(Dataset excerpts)
++++++++

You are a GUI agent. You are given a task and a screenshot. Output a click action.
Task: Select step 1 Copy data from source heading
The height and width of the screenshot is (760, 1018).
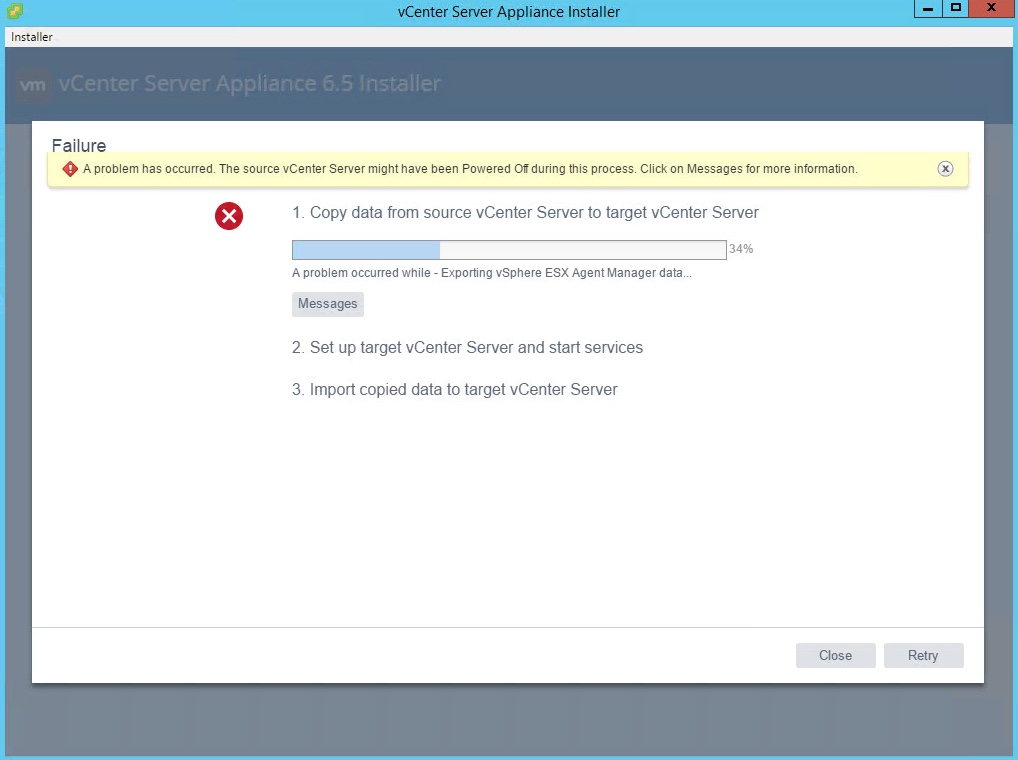(x=525, y=212)
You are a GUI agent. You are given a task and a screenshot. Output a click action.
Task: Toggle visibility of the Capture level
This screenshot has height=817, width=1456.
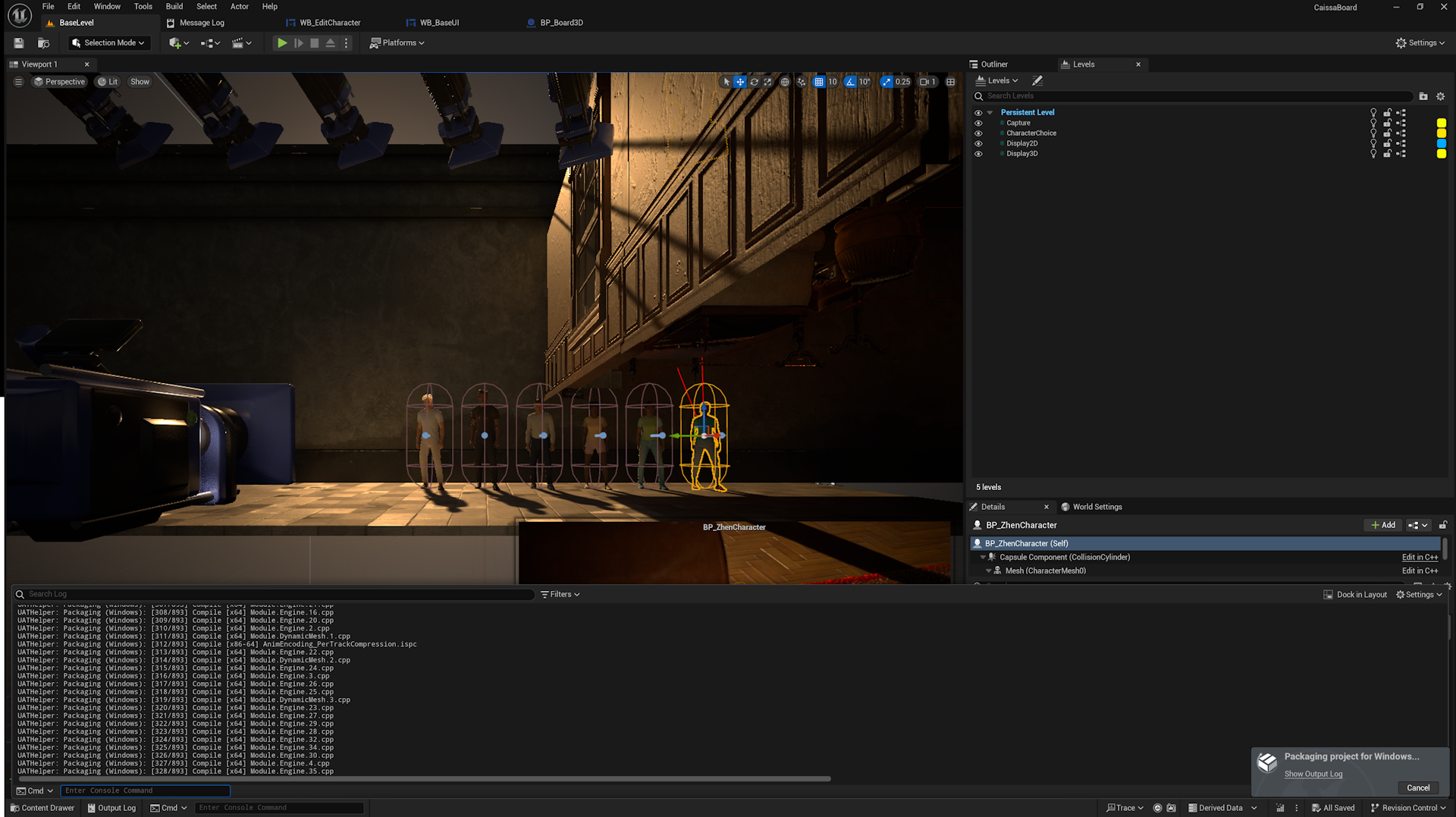click(978, 123)
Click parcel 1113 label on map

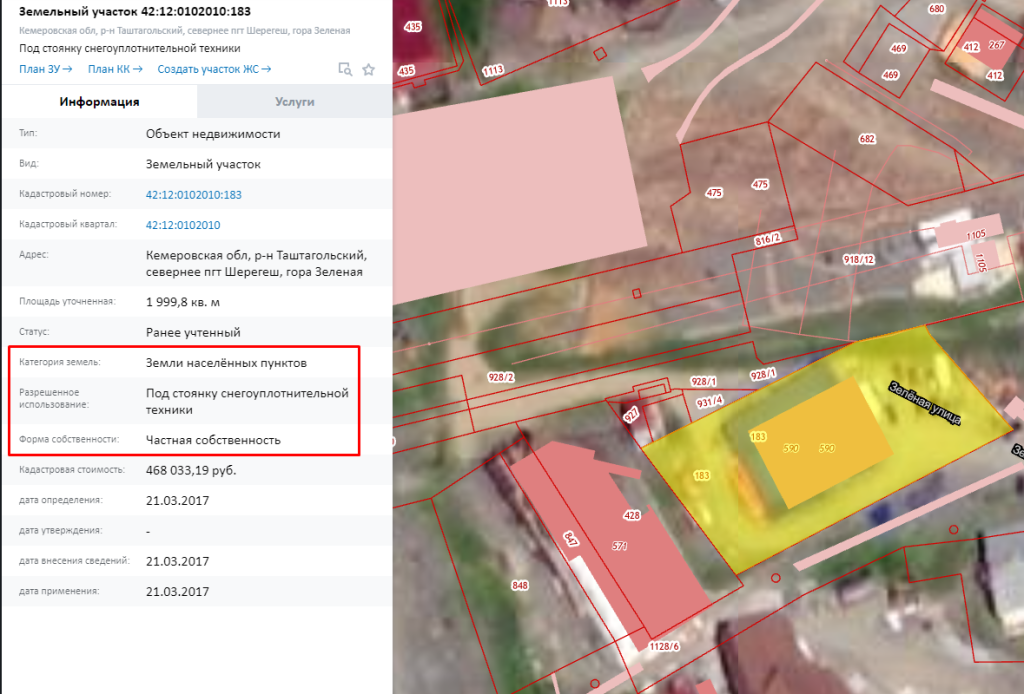(x=493, y=71)
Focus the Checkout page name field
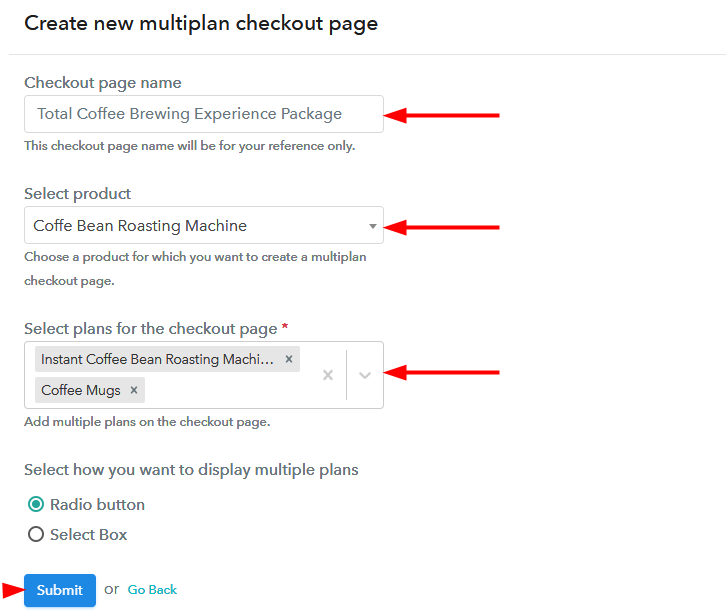Screen dimensions: 726x616 pos(203,114)
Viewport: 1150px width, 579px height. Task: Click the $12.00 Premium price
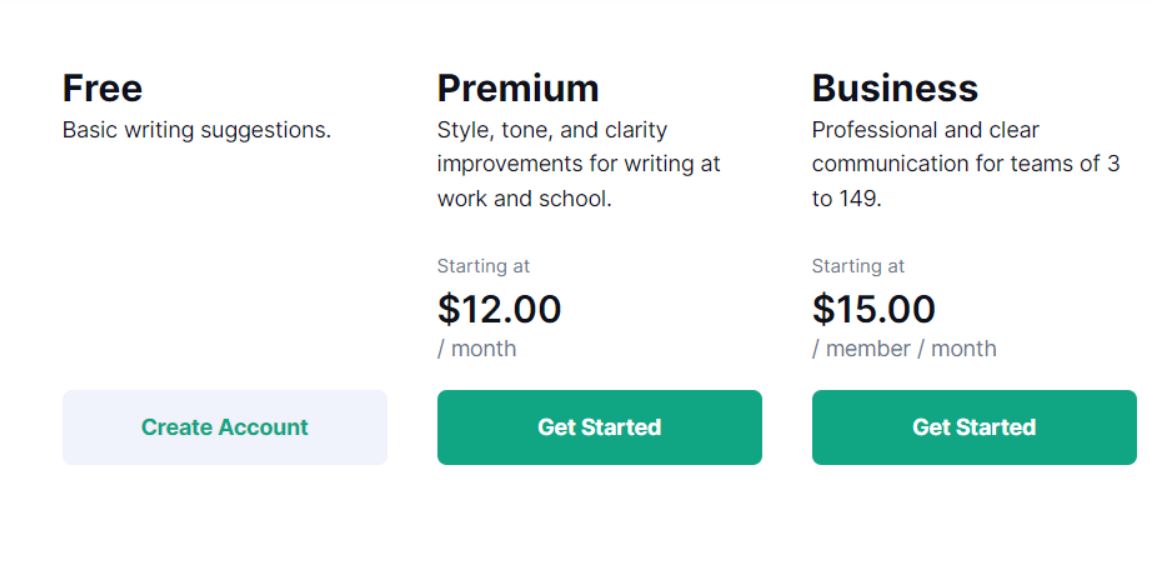coord(500,309)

++++++++

TASK ITEM:
From the records given above, reproduce all text exactly and exclude each picture.

RESULT OF THIS TASK:
You are a GUI agent. You are given a task and a screenshot. Output a click action.
Task: Select step 1 Copy data from source heading
The height and width of the screenshot is (760, 1018).
(x=525, y=212)
You are a GUI agent. You are given a task and a screenshot. Output a click action.
Task: Toggle visibility of the Capture level
This screenshot has height=817, width=1456.
click(978, 123)
Click parcel 1113 label on map

(x=493, y=71)
Focus the Checkout page name field
Screen dimensions: 726x616 pos(203,114)
Viewport: 1150px width, 579px height. Task: Click the $12.00 Premium price
coord(500,309)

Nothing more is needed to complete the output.